[RECORDS SUPPLIED]
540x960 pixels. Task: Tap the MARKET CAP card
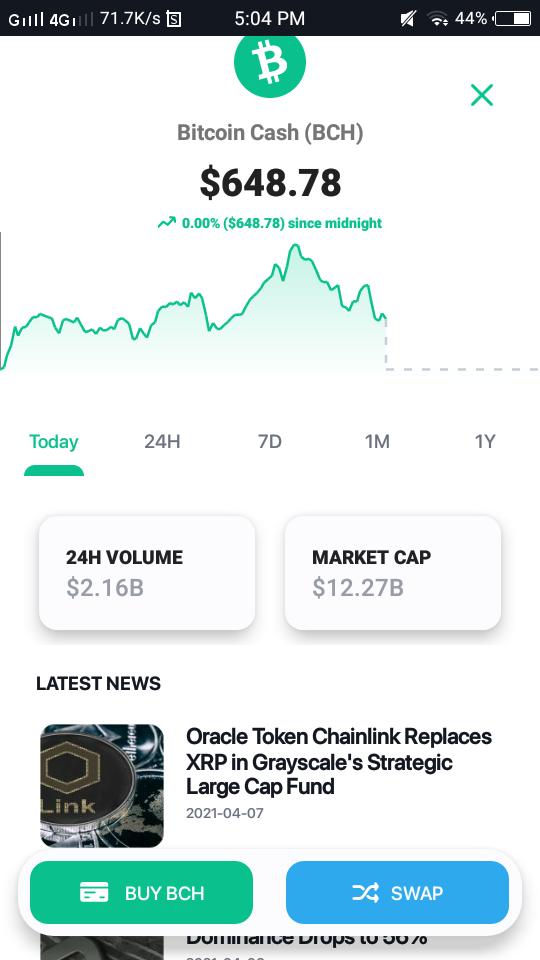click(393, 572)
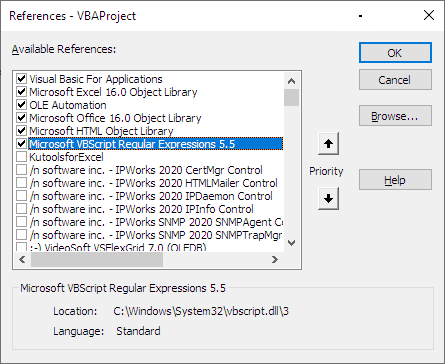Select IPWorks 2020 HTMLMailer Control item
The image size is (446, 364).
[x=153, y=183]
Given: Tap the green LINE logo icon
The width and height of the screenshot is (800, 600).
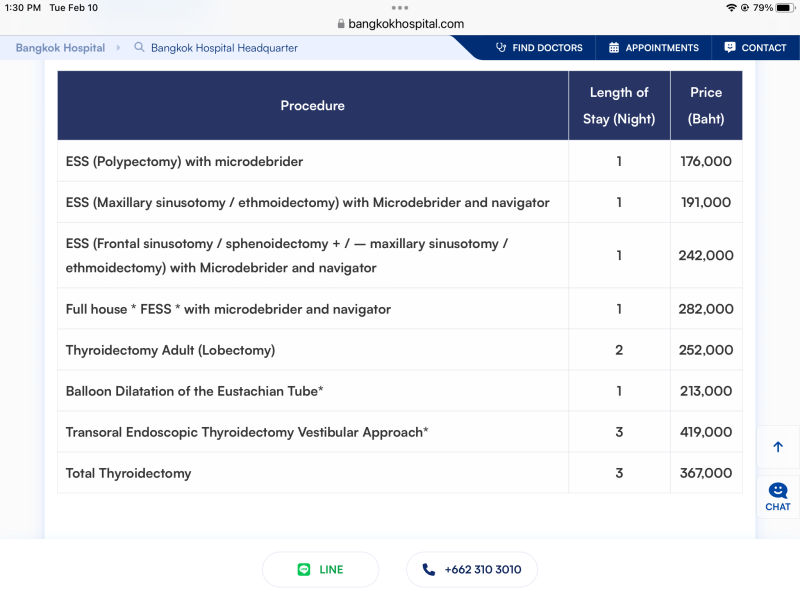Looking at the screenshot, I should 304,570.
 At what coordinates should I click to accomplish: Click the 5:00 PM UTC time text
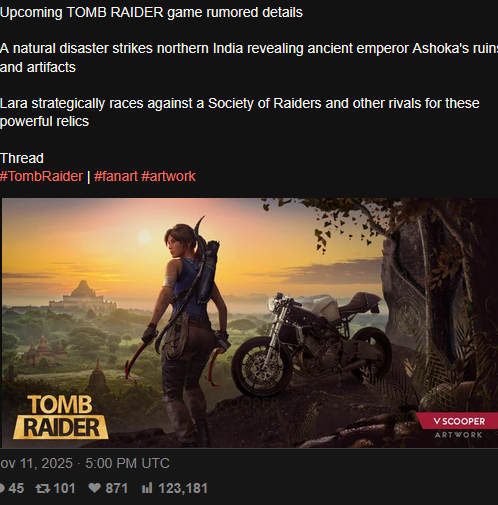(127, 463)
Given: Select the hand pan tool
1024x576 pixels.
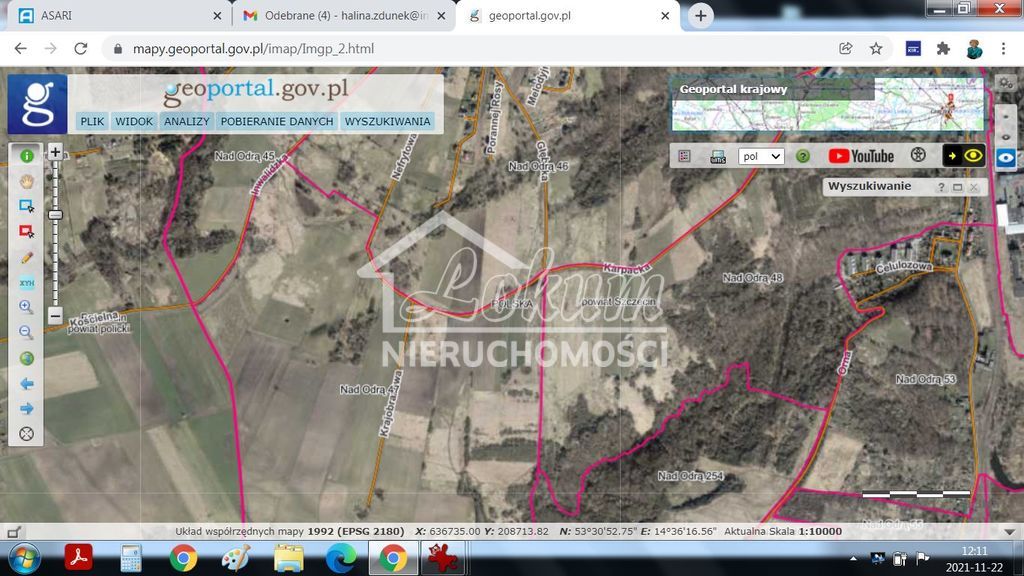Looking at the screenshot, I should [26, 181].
---
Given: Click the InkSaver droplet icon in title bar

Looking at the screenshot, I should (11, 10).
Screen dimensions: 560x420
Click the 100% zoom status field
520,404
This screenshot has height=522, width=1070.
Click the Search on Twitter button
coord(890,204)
---
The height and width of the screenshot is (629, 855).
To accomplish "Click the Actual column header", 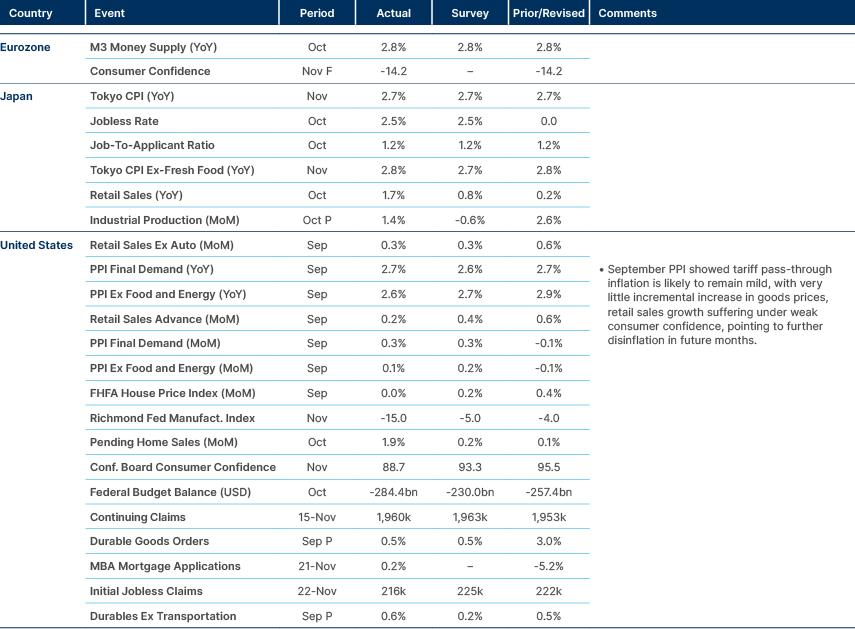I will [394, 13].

[REQUIREMENT] Nothing but the lines above, starting at the line that contains "540x960 pixels. Task: Tap the MARKET CAP card" and ending at the line that contains "Given: Select the hand pan tool", should be given again, exactly and without the pictures.

[ANSWER TO THIS TASK]
540x960 pixels. Task: Tap the MARKET CAP card
click(393, 572)
Select IPWorks 2020 HTMLMailer Control item
The image size is (446, 364).
[x=153, y=183]
Given: Tap the green LINE logo icon
The width and height of the screenshot is (800, 600).
Looking at the screenshot, I should 304,570.
 At what coordinates should I click to accomplish: Click the 5:00 PM UTC time text
(127, 463)
Given: Select the hand pan tool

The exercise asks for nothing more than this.